## Your goal
Rewrite the items from the line with "Task: Click the yellow GOAL heading" to the line with "Action: (x=837, y=227)", changing "yellow" to "orange" and leaving everything else the same. Don't include the pictures.

## Input data
══════════

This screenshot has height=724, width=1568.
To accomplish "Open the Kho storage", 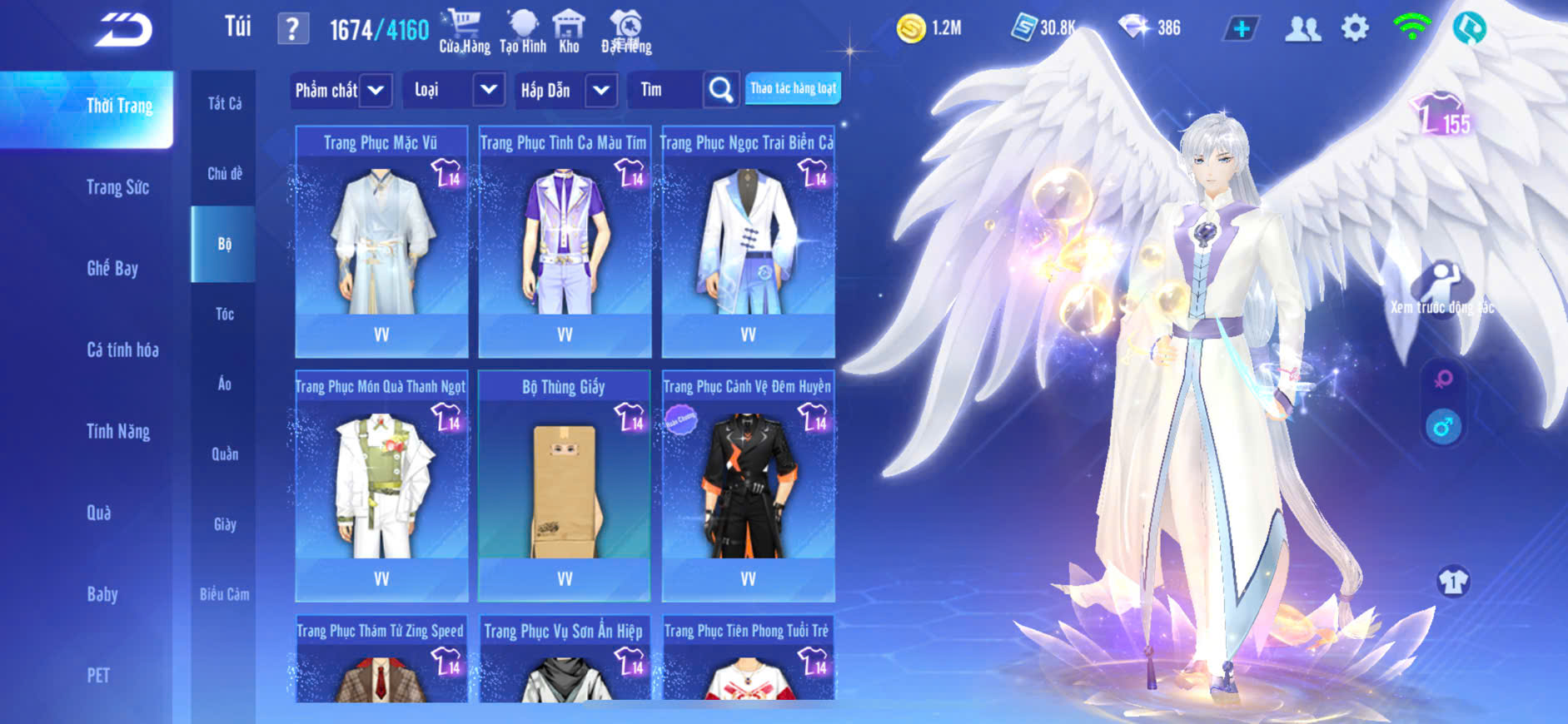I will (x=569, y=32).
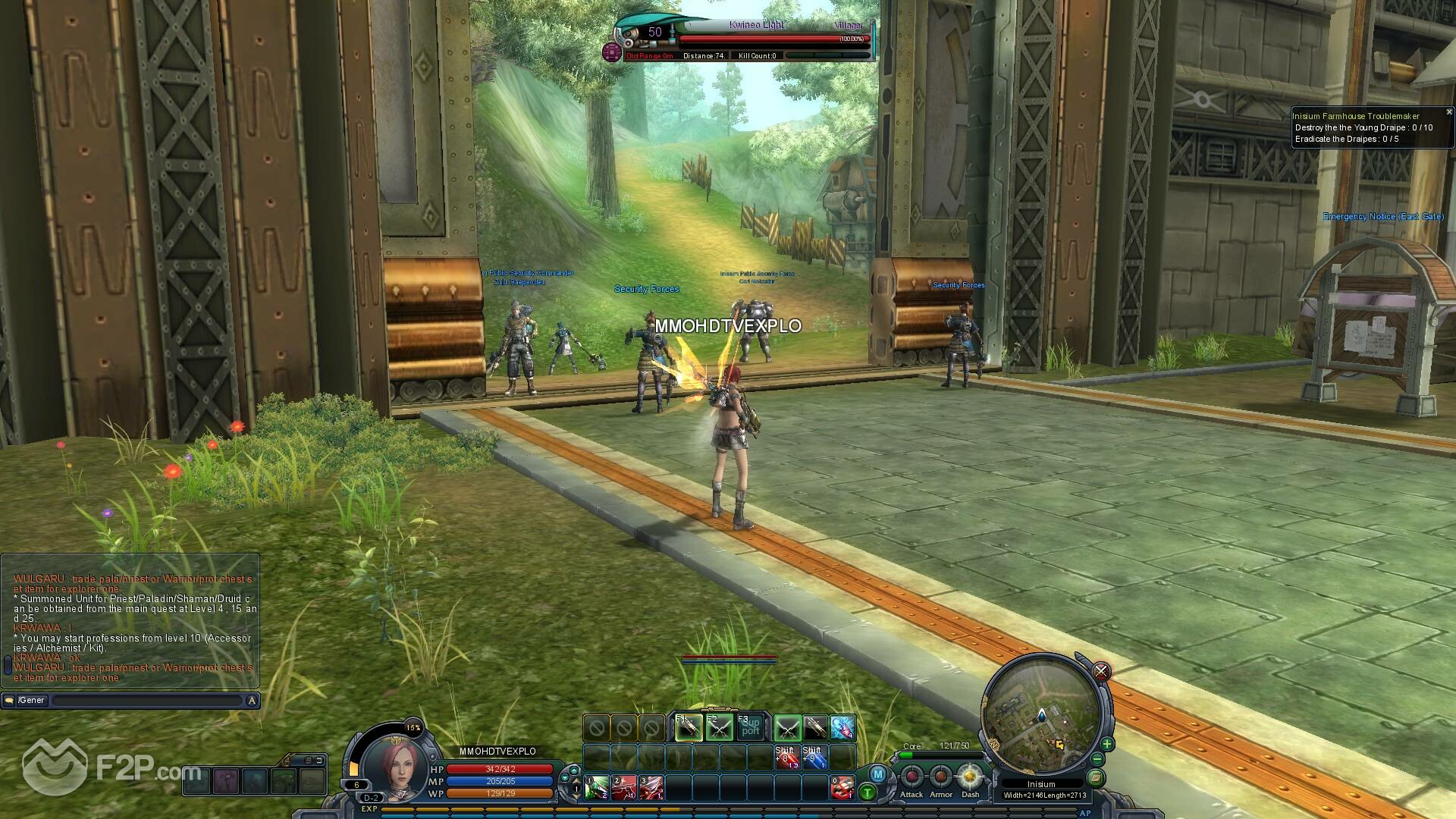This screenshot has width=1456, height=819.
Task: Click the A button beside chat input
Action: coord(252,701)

══════════

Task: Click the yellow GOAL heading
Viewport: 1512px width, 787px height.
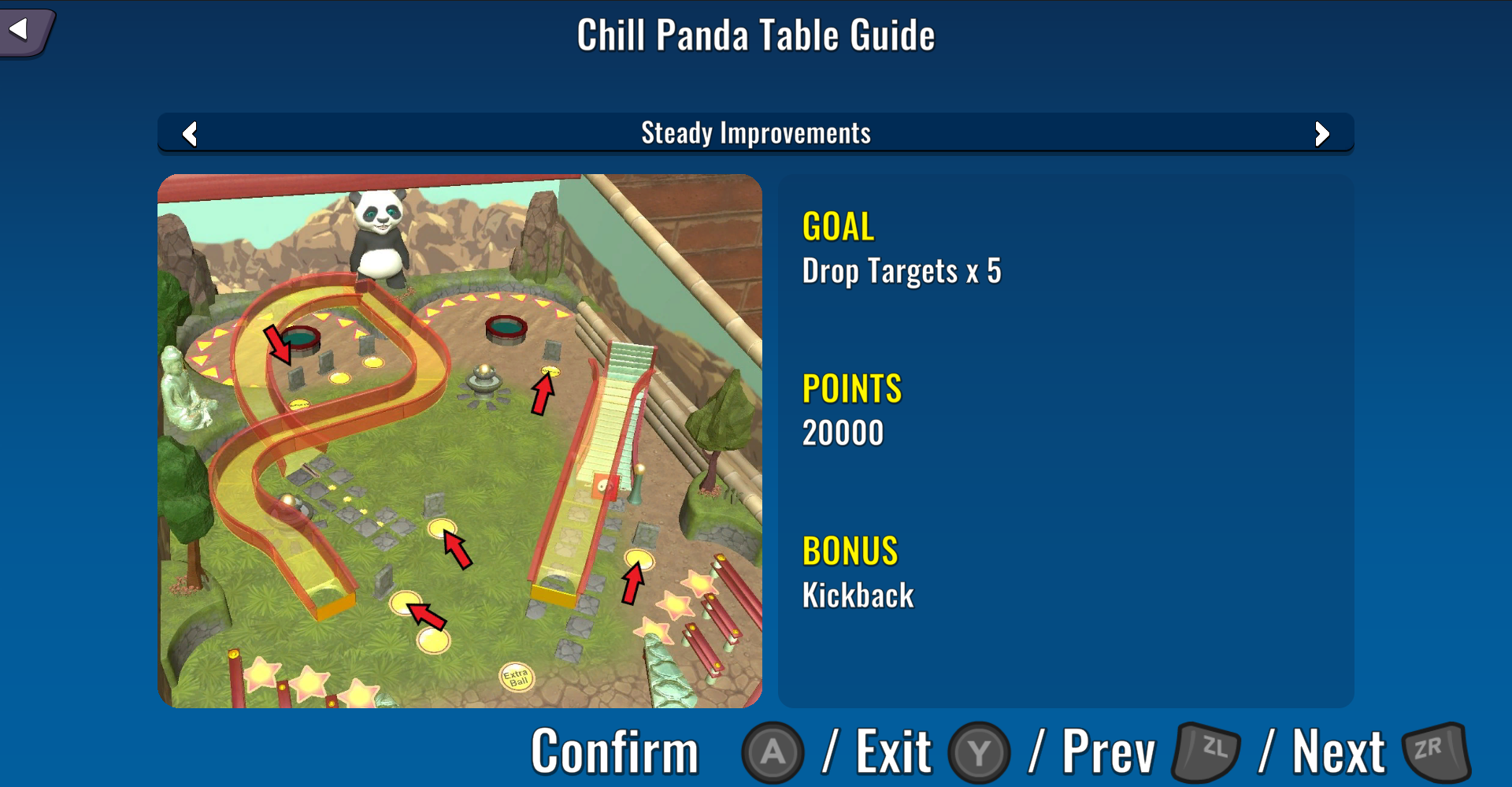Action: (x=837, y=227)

══════════

## Task response
Task: Click the orange GOAL heading
Viewport: 1512px width, 787px height.
Action: (x=837, y=227)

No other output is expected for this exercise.